Pero si en cualquier época histórica las emociones han ocupado un papel relevante en el mundo de la enseñanza, en los tiempos actuales su importancia es aún mayor. Los cambios en la sociedad y en la familia, las crecientes exigencias sociales, la incorporación a la institución de nuevos colectivos de estudiantes que han de permanecer en ella durante más tiempo, el tipo de relaciones sociales que se establecen entre los diferentes miembros de la comunidad educativa, la ampliación de los objetivos de la enseñanza y las nuevas competencias exigidas a los profesores contribuyen a que sea fácil comprender las dificultades de enseñar y las tensiones emocionales que conlleva.
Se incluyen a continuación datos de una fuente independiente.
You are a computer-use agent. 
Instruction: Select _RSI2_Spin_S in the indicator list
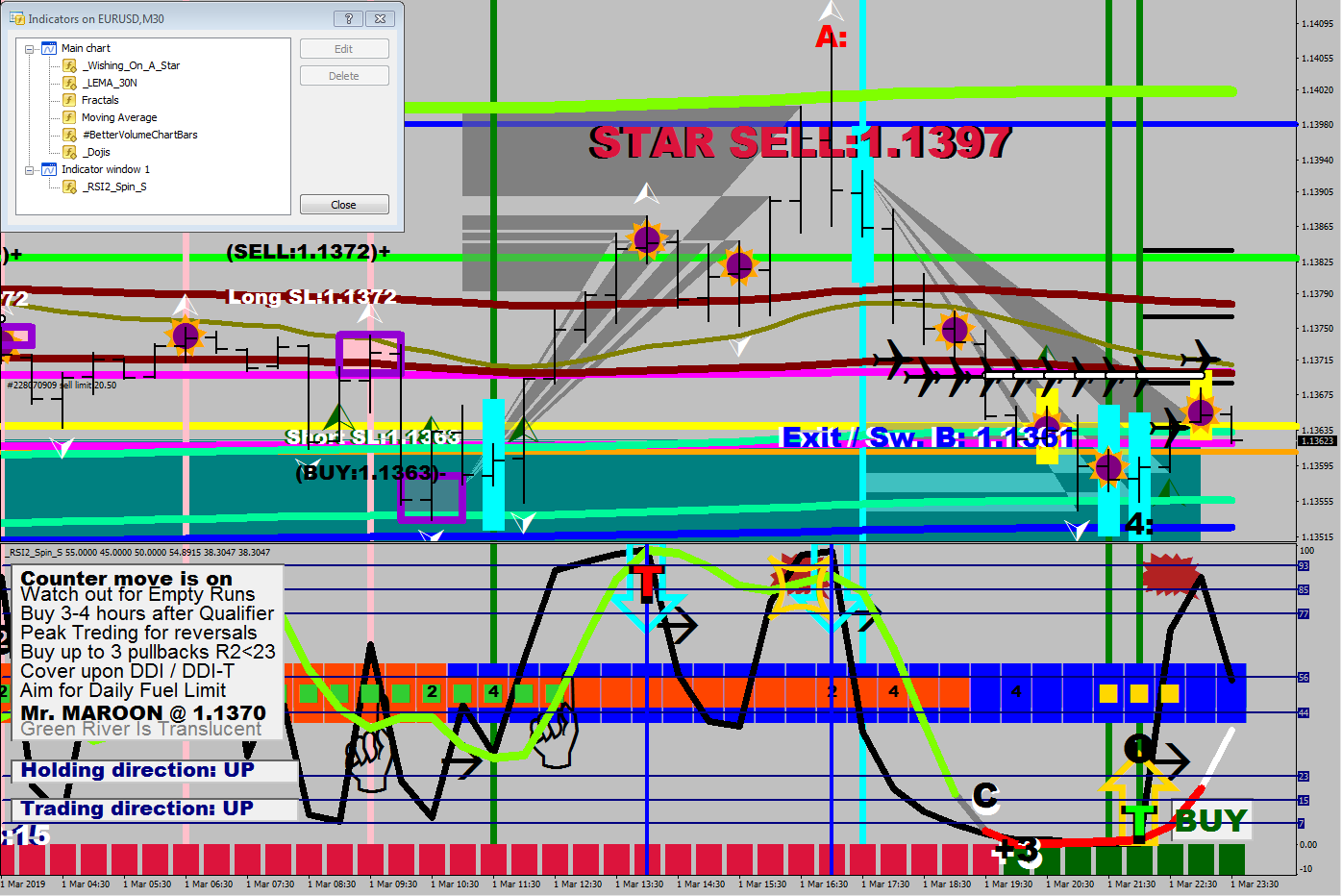(114, 187)
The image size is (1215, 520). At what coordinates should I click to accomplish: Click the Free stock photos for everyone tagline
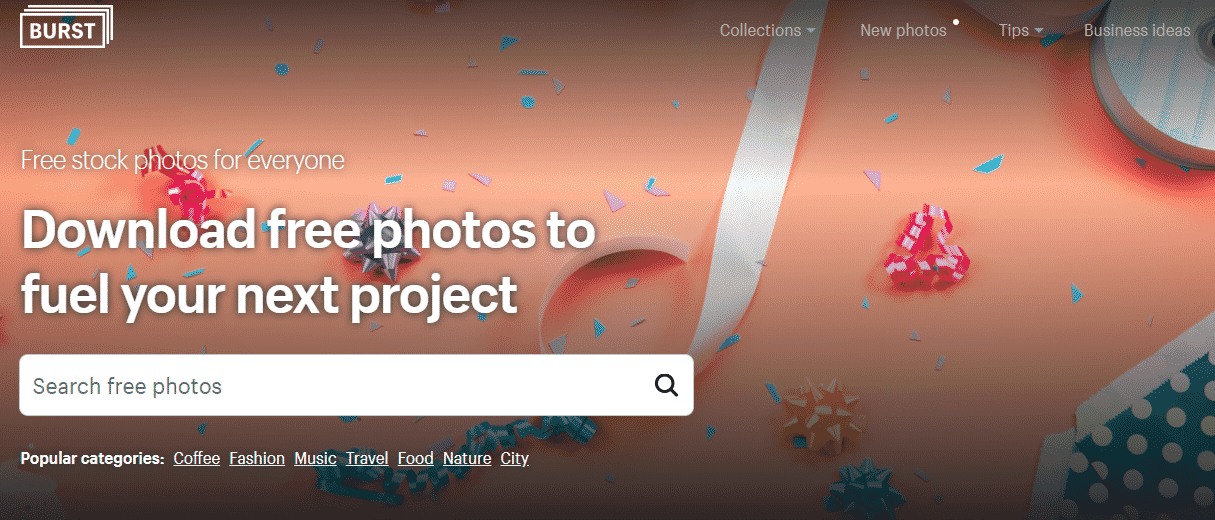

Pero no son sólo las consecuencias de la sociedad multicultural y de la información las que provocan las tensiones emocionales de los docentes. También la violencia de la sociedad, la marginación de determinados colectivos de personas, las desigualdades sociales y la falta de recursos familiares y personales contribuyen a que las relaciones en el seno de la escuela sean potencialmente más conflictivas.
Las dificultades para afirmar una buena convivencia en las escuelas y la existencia de maltrato entre iguales y entre alumnos y profesores son expresión de esta situación que se complica de forma alarmante cuando el funcionamiento del centro docente está deteriorado. Entonces, con mayor fuerza aún, la presión emocional que viven los profesores puede convertirse en intolerable y arrasar cualquier razonamiento que abogue por la comprensión, el diálogo y la negociación de las soluciones.
A más de como consecuencia de estos problemas, aunque no pocos lo consideran su causa, los sistemas educativos viven en permanente estado de reforma. Se formulan propuestas continuas sobre nuevas etapas educativas, nuevos currículos, nuevos métodos de enseñanza, nuevas formas de evaluación, nuevos sistemas de colaboración o nuevas competencias profesionales, lo que obliga a los profesores a reaccionar ante ellas y a adaptar su forma de trabajo.
No es un proceso que se sitúa exclusivamente en el plano racional, sino que es vivido con intensidad en la esfera emocional. La angustia, la inseguridad, la esperanza, la ilusión, el compromiso, la apatía o la perplejidad son reacciones emocionales que están presentes en la respuesta de los profesores ante los cambios que los reformadores de la educación plantean.